EXERCISE ▸
An exact copy is required of every line from the one with "1125x478 pixels." through the end of the data below, and the pictures must stay out of it.

____

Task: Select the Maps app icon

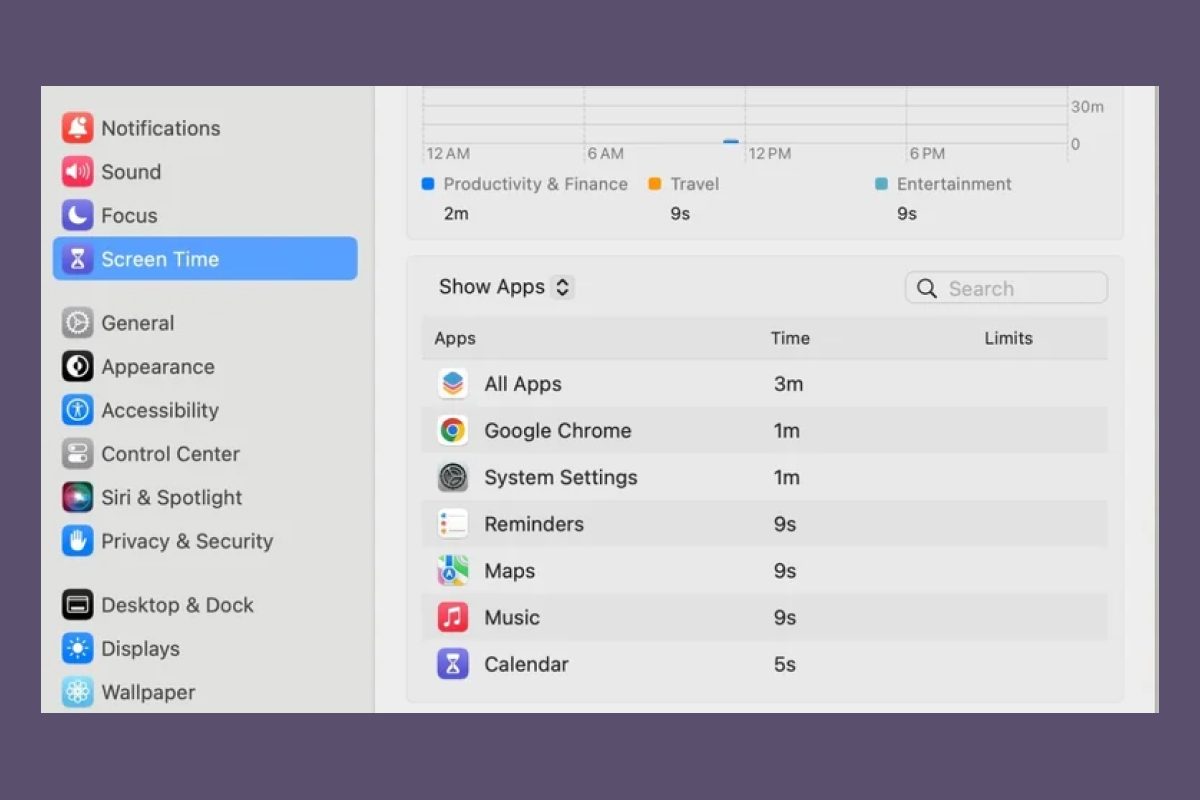Action: click(x=452, y=570)
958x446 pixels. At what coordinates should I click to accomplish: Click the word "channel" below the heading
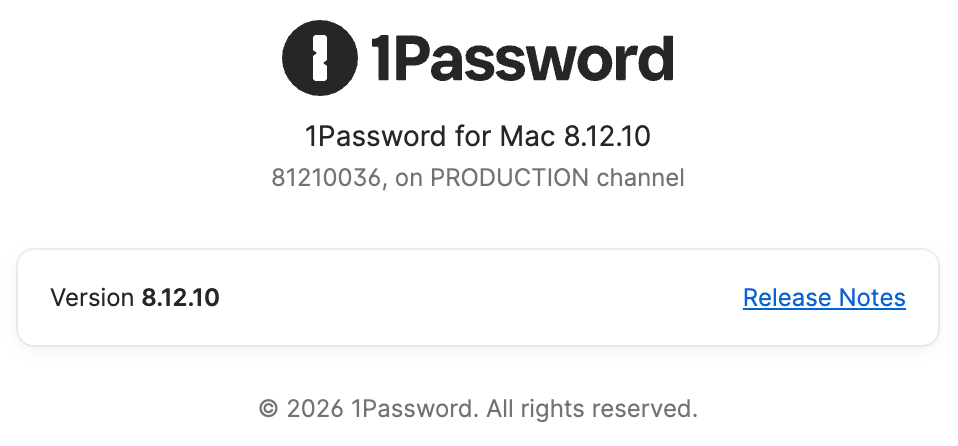[640, 179]
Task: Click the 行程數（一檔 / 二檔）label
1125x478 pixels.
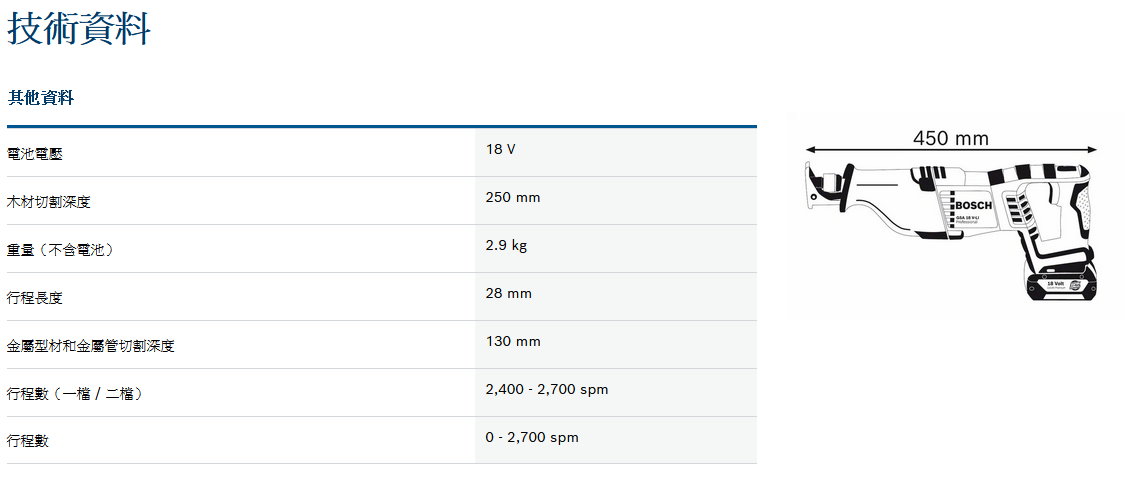Action: pyautogui.click(x=75, y=394)
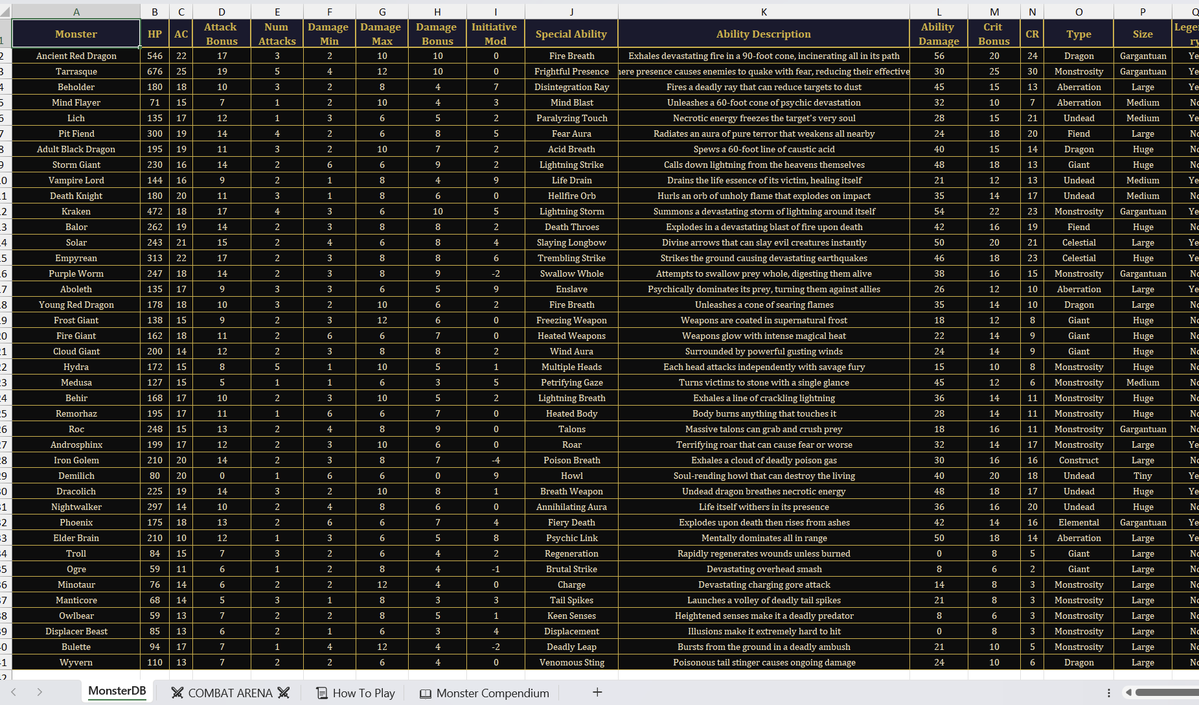Switch to the COMBAT ARENA sheet tab
This screenshot has width=1199, height=705.
tap(230, 693)
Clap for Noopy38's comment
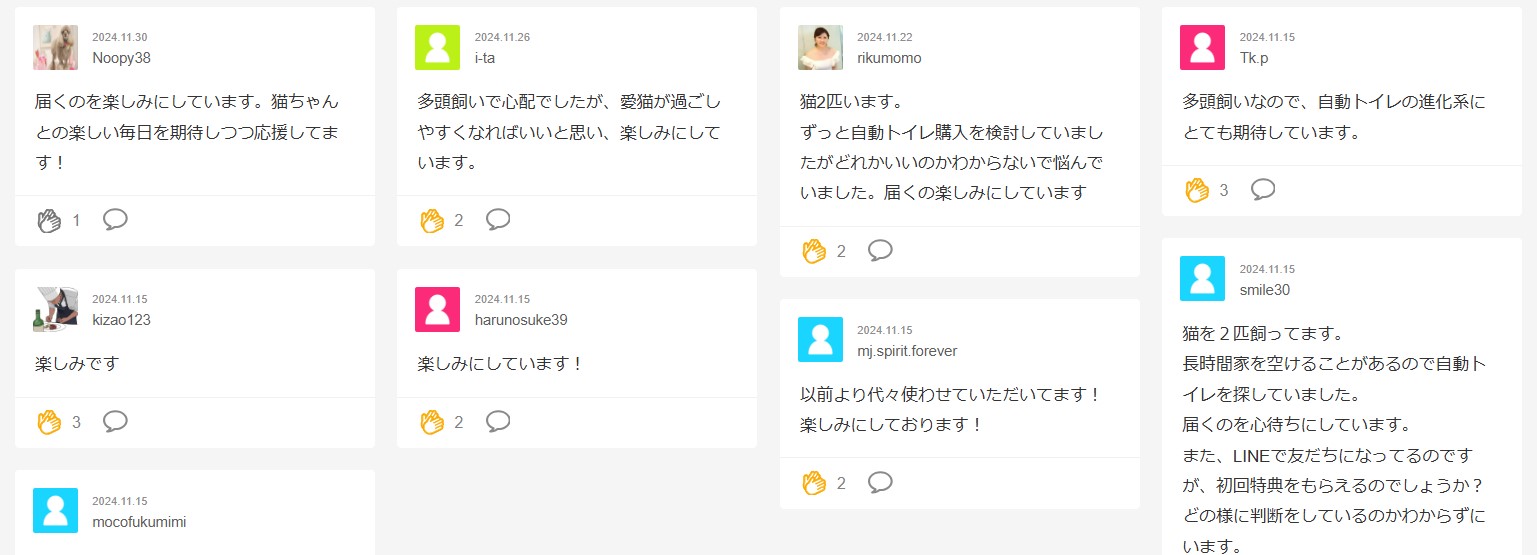This screenshot has height=555, width=1537. (49, 220)
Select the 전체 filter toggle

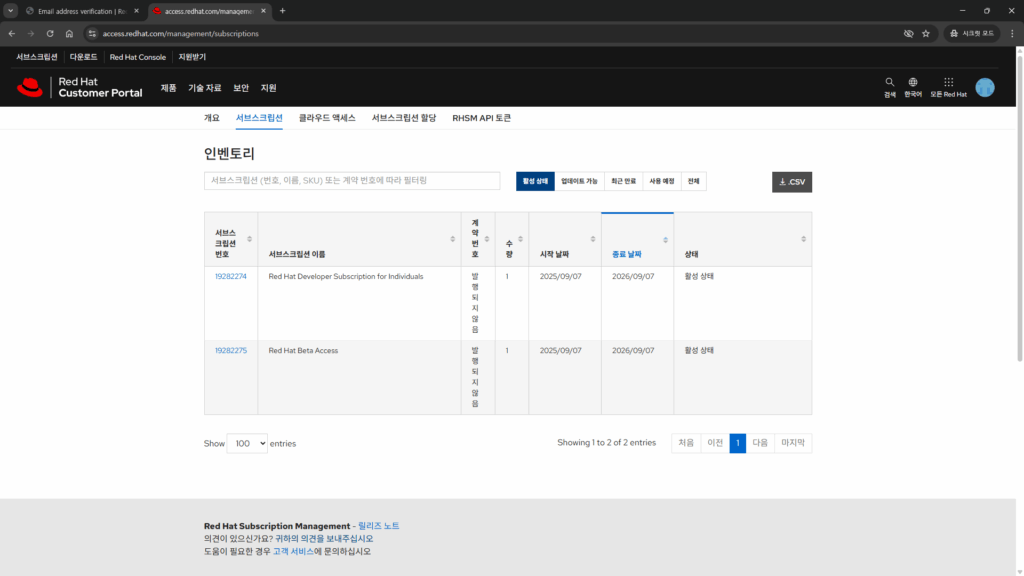(x=693, y=181)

____

ANSWER SECTION ▸
1125x478 pixels.
Action: pyautogui.click(x=75, y=394)
Switch to the COMBAT ARENA sheet tab
This screenshot has width=1199, height=705.
tap(230, 693)
Clap for Noopy38's comment
This screenshot has height=555, width=1537. (49, 220)
Select the 전체 filter toggle

(x=693, y=181)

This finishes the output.